On 8/6/2011 9:21 AM, zhenjiang xu wrote:
> Unfortunately the list names of my real data are irregular with mixed
> digit and letters at the end. This is good idea though. It inspired me
> to give another solution based on that:
>
>> x<- list(A=c("d", "e", "f"), B=c("d", "e"), C=c("d","g"))
>> tmp<- unlist(x, use.names=F)
>> a = unlist(lapply(x, length))
>> tmp2 = rep(names(a), a)
>> x.new = split(tmp2, tmp)
>
> And I tested it on my data. It took over an hour using for loops while
> finishing in a second with the vectorization.
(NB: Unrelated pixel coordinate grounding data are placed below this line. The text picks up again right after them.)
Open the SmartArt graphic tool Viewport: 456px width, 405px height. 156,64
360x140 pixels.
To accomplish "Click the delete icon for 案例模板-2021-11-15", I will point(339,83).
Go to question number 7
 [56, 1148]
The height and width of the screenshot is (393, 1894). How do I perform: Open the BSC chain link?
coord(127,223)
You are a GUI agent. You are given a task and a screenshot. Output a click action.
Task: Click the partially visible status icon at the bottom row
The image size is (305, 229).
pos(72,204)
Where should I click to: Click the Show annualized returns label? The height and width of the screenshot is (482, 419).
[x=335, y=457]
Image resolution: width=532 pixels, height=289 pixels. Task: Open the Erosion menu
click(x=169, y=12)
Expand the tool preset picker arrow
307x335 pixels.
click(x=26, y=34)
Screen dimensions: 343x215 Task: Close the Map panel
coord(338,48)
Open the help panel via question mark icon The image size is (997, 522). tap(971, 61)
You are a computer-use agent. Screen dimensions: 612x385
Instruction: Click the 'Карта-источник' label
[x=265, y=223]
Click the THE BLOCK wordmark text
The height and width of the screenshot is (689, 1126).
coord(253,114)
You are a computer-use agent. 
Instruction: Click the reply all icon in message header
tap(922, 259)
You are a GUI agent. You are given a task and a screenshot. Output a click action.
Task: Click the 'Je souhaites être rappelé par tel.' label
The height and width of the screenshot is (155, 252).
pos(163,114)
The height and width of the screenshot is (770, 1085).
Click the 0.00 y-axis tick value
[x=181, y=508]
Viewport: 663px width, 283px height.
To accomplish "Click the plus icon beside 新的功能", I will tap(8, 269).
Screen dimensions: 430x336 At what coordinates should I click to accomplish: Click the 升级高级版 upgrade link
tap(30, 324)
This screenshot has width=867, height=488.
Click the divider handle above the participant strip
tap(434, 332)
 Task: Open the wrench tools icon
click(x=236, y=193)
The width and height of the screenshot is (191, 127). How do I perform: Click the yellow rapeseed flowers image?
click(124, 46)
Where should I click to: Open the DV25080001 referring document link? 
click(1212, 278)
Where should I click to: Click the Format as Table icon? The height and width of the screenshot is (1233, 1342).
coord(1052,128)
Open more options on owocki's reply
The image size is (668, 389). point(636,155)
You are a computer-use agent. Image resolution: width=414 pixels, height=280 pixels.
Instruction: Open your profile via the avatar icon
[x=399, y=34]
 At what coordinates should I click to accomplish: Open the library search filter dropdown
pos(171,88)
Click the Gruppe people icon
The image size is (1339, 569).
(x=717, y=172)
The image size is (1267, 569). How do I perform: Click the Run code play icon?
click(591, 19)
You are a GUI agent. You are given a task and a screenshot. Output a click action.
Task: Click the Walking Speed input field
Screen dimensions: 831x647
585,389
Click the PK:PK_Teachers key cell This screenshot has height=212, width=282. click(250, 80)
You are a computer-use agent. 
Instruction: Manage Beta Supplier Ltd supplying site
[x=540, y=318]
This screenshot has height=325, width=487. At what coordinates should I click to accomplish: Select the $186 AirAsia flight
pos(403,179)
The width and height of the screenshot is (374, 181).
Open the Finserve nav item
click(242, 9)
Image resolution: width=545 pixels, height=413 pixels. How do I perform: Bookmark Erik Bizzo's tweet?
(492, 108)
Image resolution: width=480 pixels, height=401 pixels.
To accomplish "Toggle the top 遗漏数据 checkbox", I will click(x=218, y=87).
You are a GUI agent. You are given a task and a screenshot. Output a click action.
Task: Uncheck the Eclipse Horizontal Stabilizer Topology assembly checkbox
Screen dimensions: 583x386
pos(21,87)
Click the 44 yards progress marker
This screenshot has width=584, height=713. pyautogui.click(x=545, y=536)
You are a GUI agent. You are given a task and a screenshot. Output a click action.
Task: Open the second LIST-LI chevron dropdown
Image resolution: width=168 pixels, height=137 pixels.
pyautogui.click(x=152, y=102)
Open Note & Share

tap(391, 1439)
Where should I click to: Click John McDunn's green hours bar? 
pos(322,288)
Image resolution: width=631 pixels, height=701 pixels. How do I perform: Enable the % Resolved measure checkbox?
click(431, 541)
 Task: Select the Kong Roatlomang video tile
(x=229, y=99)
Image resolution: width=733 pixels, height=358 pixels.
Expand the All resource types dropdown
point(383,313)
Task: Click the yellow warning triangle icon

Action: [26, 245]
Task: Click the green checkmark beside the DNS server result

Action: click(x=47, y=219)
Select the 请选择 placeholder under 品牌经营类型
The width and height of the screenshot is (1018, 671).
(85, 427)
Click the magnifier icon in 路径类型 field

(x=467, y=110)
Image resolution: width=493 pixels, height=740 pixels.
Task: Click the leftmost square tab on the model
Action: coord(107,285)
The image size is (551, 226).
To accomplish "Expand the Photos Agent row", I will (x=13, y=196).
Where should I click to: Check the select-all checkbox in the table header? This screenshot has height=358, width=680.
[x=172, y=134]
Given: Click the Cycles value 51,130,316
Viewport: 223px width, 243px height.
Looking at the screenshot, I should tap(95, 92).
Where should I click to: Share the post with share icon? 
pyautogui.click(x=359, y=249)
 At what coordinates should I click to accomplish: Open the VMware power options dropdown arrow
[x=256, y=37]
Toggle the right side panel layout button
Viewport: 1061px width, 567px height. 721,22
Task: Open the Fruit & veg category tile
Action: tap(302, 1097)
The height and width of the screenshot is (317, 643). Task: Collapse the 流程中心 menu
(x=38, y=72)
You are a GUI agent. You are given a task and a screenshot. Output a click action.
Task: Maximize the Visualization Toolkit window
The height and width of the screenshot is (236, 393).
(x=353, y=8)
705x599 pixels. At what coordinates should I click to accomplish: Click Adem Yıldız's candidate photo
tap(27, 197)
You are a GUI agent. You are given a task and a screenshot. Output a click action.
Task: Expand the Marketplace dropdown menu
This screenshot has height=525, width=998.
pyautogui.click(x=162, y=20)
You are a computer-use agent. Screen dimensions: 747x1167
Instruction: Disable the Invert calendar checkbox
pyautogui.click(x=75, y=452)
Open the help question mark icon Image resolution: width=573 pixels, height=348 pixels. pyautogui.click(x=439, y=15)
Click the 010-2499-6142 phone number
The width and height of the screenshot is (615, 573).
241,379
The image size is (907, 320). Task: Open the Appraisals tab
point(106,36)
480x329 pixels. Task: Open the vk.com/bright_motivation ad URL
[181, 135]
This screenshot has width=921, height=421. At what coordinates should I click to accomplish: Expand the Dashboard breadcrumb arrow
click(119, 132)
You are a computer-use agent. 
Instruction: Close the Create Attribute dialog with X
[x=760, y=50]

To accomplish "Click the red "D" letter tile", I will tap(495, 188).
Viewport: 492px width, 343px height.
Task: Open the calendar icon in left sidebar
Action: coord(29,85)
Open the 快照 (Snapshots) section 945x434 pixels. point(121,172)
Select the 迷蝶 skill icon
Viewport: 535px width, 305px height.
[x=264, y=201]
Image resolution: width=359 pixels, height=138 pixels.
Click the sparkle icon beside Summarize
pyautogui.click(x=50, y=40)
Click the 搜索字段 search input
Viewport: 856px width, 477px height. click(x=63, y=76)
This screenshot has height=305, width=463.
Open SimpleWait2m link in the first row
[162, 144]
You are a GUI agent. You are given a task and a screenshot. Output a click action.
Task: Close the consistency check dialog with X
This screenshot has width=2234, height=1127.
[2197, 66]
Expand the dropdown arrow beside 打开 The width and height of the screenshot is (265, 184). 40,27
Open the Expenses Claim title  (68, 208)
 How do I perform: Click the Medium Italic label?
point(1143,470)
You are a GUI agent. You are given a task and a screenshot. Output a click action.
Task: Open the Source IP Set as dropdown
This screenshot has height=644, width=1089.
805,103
Thanks all of you.
> Hooray~

Coming at this late, and after you already have a solution, but here is 
one using plyr:

library("plyr")

x <- list(A=c("d", "e", "f"), B=c("d", "e"), C=c("d"))

tmp <- ldply(x, function(x) {data.frame(v=unlist(x))})
dlply(tmp, .(v), function(x) {x[[".id"]]})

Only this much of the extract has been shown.